Among the entries below, which lines include the string "label"? Show each one.

__Dataset__:

BEGIN

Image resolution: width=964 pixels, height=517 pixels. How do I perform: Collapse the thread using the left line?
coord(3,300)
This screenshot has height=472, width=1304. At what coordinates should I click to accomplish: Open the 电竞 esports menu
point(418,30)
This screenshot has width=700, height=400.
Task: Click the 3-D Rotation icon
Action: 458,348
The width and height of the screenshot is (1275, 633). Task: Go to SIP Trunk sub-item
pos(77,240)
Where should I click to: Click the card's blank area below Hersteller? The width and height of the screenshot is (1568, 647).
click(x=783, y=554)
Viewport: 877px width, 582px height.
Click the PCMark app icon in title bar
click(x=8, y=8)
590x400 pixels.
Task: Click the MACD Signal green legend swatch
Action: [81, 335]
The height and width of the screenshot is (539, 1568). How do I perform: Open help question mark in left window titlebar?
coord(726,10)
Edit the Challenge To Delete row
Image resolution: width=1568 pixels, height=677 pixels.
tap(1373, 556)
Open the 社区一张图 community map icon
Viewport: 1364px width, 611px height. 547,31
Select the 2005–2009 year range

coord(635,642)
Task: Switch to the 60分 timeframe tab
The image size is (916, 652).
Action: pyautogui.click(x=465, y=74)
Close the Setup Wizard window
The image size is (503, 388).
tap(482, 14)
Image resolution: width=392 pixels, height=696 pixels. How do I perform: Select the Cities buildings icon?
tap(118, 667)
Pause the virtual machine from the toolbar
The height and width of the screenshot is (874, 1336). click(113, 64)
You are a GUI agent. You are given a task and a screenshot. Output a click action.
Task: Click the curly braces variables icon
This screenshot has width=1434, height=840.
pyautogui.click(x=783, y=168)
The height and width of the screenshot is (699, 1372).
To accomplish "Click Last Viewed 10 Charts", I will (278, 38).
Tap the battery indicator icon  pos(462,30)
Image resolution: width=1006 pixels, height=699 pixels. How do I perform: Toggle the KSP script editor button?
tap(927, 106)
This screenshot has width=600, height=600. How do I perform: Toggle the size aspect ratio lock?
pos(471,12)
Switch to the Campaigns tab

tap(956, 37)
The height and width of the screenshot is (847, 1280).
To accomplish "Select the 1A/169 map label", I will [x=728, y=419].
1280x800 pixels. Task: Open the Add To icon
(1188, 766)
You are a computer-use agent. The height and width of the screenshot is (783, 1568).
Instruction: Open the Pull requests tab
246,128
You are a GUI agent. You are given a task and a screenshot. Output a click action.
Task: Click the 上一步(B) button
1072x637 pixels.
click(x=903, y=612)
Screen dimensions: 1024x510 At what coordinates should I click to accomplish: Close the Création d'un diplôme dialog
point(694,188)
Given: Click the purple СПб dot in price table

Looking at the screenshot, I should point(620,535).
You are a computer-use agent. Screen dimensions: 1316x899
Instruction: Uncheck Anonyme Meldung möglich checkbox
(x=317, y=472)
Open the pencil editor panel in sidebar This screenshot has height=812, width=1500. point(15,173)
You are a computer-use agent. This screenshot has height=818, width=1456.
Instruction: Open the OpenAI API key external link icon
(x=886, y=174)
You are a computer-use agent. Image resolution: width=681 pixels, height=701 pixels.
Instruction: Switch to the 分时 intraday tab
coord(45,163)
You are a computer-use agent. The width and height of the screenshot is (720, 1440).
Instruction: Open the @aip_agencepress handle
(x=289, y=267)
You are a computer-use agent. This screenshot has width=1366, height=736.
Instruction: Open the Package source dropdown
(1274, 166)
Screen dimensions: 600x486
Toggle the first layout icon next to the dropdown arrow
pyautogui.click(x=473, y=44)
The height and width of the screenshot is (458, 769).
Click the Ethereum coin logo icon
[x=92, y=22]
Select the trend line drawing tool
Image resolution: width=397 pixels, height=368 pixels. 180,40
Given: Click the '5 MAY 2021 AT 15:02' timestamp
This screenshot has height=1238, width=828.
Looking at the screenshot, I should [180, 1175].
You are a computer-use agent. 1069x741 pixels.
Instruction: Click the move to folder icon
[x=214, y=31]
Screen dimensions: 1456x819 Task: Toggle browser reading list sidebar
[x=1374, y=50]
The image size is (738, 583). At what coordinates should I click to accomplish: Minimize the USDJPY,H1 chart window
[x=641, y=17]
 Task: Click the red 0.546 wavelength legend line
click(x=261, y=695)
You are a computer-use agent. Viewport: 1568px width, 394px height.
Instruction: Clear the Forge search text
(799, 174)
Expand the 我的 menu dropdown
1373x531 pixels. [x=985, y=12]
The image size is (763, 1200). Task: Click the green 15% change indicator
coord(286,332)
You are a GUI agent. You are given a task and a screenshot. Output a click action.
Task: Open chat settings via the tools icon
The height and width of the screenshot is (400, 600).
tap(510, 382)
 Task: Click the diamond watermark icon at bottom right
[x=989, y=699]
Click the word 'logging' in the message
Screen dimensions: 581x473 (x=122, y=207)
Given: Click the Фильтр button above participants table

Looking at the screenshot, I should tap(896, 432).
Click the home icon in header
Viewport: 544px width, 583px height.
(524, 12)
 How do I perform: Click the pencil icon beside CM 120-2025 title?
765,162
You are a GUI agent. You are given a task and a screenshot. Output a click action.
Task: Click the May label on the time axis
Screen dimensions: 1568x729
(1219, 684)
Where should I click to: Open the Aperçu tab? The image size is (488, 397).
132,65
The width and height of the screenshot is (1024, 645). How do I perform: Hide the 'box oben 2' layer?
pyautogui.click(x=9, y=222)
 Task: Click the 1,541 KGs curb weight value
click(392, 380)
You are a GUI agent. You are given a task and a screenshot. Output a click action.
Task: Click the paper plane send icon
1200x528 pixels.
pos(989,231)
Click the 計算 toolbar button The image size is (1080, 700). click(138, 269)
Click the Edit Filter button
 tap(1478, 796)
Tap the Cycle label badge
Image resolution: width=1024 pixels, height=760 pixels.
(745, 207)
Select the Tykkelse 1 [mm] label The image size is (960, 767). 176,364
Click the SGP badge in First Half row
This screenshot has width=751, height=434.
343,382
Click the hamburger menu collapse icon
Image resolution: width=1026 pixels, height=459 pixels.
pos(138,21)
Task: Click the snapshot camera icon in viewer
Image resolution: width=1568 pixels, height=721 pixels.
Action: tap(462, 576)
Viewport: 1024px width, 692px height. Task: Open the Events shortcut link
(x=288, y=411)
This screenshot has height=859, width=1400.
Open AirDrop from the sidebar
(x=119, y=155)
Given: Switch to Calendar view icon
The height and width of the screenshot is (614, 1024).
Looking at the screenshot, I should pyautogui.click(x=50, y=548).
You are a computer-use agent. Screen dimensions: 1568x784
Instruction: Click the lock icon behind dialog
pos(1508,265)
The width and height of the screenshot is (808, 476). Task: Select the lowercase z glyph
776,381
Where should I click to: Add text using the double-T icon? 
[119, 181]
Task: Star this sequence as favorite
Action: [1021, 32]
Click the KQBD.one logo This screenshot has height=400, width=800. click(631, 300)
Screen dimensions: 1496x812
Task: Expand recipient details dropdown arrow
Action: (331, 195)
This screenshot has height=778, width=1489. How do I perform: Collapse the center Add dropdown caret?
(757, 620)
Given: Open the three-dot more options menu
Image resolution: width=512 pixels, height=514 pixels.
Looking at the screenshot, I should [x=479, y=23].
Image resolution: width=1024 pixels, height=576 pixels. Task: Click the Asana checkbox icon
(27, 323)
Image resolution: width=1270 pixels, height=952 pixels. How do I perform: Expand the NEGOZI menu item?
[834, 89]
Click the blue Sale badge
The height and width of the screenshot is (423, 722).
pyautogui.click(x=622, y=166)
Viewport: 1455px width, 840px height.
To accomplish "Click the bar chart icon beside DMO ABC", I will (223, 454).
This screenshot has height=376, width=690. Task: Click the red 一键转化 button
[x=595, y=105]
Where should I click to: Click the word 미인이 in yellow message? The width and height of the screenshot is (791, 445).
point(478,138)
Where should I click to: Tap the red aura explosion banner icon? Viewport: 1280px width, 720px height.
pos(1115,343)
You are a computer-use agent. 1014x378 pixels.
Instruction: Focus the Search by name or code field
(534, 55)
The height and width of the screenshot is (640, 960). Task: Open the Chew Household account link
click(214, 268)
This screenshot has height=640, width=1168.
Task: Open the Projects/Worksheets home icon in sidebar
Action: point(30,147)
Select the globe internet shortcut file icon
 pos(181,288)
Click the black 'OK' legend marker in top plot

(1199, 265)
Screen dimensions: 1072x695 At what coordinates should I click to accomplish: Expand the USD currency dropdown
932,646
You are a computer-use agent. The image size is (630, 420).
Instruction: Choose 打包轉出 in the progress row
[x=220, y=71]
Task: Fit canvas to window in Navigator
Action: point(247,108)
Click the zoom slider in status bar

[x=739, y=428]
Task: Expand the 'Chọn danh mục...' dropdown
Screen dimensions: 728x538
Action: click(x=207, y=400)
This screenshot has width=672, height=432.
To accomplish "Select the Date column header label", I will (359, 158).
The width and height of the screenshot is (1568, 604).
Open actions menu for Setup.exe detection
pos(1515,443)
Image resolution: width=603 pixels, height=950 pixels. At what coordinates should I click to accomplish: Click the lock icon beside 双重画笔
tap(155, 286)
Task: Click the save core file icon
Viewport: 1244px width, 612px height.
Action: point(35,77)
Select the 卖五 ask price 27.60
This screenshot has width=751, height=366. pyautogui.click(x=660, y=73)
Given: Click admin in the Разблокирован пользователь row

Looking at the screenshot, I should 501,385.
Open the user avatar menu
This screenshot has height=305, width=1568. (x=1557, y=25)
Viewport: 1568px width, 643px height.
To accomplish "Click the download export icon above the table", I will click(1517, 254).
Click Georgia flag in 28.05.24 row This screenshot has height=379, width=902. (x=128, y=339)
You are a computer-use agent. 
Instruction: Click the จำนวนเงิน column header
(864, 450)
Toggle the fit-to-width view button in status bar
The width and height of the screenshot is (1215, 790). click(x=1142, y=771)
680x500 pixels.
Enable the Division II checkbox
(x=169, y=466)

END

__Task response__:
To accomplish "Select the 1A/169 map label", I will [x=728, y=419].
Task: Click the May label on the time axis
Tap the Cycle label badge
Select the Tykkelse 1 [mm] label The image size is (960, 767). 176,364
To accomplish "Select the Date column header label", I will (359, 158).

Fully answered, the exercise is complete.